Given text ->
"""
As sea level rise adds to the damage done by the increasingly frequent storms expected with climate change, retreat from the shoreline will become imperative – but next to impossible.
“We will have to retreat [from the shoreline]. There is no choice. In economic terms alone, it will be impossible to defend everything. Defending cities like London or Rotterdam in Europe mean there will be no money for all the other smaller seaside towns,” says Cooper.
Sea level rise will mean that cities will have to build much higher sea walls to survive and this will cause beaches to disappear. “A world without beaches is a distinct possibility. [Coastal cities] will end up with massively high sea walls. In years to come you may not be able to see the sea from many developments [in places like Florida] except from second or third floors. By building high rise developments along coastlines we have made it impossible to retreat,” he says.
The authors accuse engineering consultancies and government agencies of promoting a hard-engineering, anti-ecological, short-term response to beach erosion. “The US army corps of engineers, the Dutch institute for Delta Technologies in Holland and HR Wallingford in UK are major movers in shoreline engineering, whose whole raison d’etre is to make money by building defences,” said Pilkey.
But their work often proves misguided, he said. “After Hurricane Sandy hit the US east coast in 2011,the Corps pumped 200,000 cubic metres of sand on to Atlantic Beach, New Jersey. Within five months it had disappeared, leaving a 9m-high cliff cut into the shoreline, and an estimated bill of m to deal with it”.
“Rising seas around the world will multiply these bills by millions because of such misguided, short-term schemes, with beaches needing to be replaced every few years”, he said.
But Jonathan Simm, technical director for flood management at HR Wallingford defended engineers. “We are but servants. There are some very difficult social and political decisions that have to be made about which frontages should be defended. Engineers get struck in the middle between different… political and technical arguments.
“The reality is that major urban conurbations are going to want to sustain their existing defences. But a lot of beaches are under stress so the engineering is going to become much more expensive.”
"""
Tasks to complete ->
A - In the sea level rise article, what is Jonathan Simm's job title?
B - Pick up the sea level rise article after its last sentence and keep writing it.

Information shown ->
"""
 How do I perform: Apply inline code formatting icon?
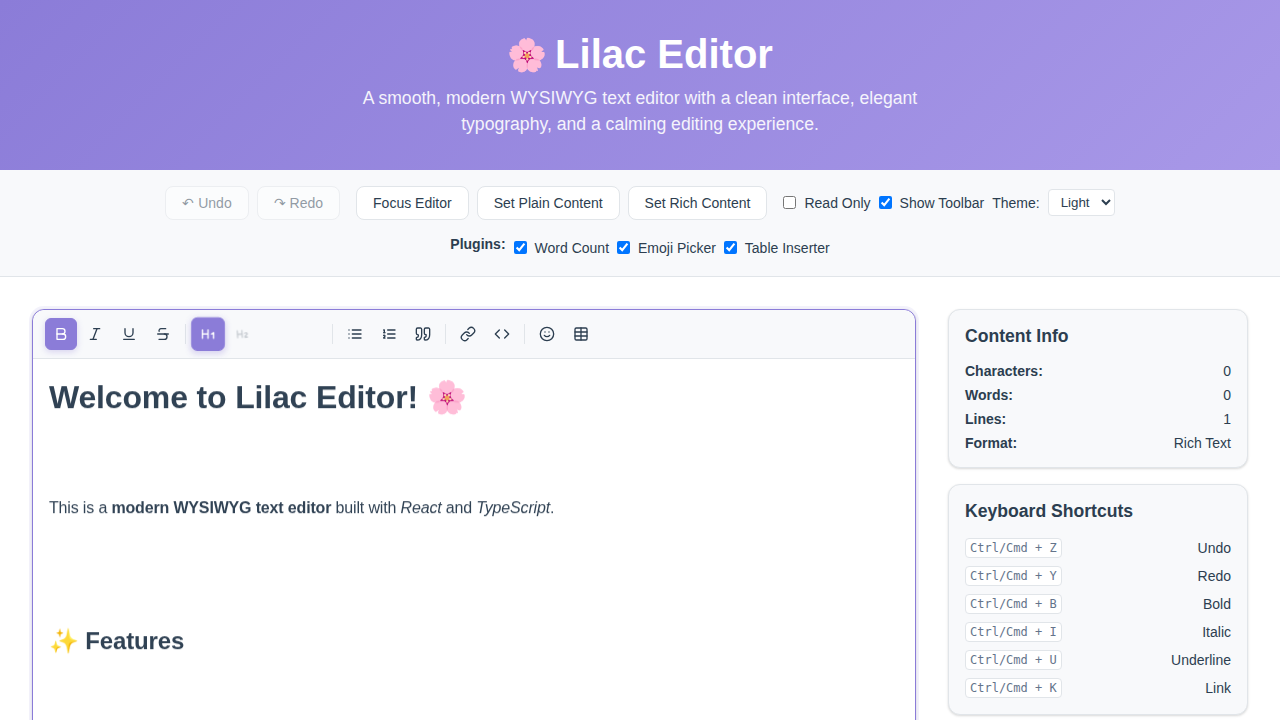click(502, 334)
"""
"""
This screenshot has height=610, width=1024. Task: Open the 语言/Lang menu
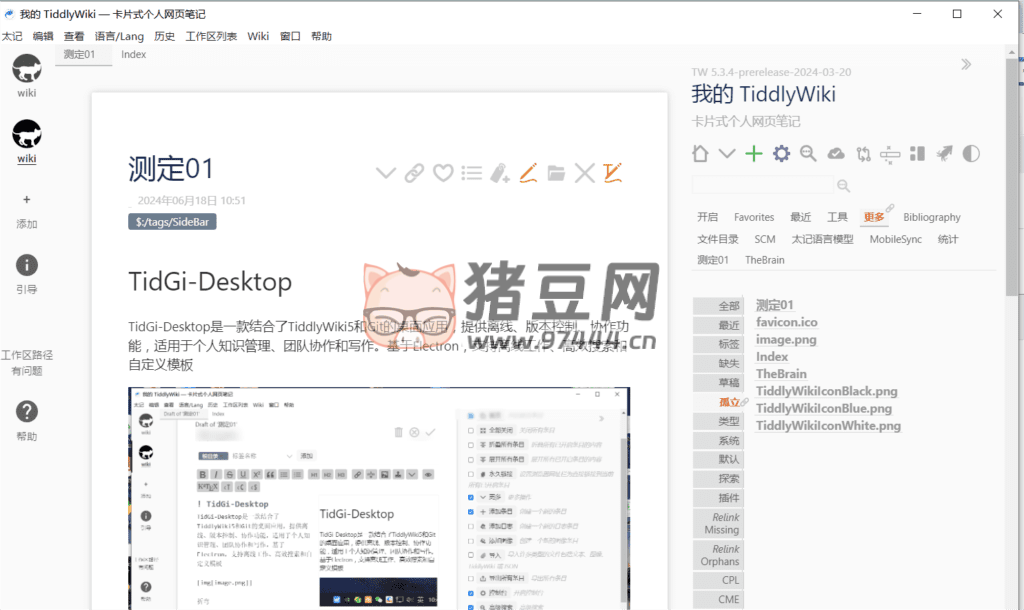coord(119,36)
"""
Written responses ->
A - Technical director for flood management at HR Wallingford.

B -
Sea level rise, which is expected to raise levels significantly over the next 100 years, will affect beaches in different ways, said Pilkey. “Although the sea has only risen a foot (0.3 meters) over the last 100 years or so, that amount can have a real impact on shoreline retreat on very gently sloping coasts. In theory, a one-foot sea-level rise should push the shoreline back 2,000 feet.”
As beaches disappear, countries are turning to increasingly expensive sand replenishment programmes which dump thousands of tonnes of dredged sand on existing, eroded beaches.
But these artificial beaches usually erode at least twice as fast as natural beaches and can only ever be a temporary solution, said Cooper. “As time goes on and as the sea level rises, the interval of re-replenishment will get shorter because the beach becomes less stable. Beach replenishment is only a plaster that must be applied again and again at great cost. It doesn’t remove the problem, it treats the symptoms. Eventually and inevitably beach replenishment will stop either as sand or money runs out”.
It also smothers all life on the beach. “The near shore food chain that originates with the tiny organisms living between grains of sands and surviving on occasional influxes of seaweed is now gone. The whole ecosystem is out of whack. Habitats for turtle and bird nesting are being destroyed,” said Cooper.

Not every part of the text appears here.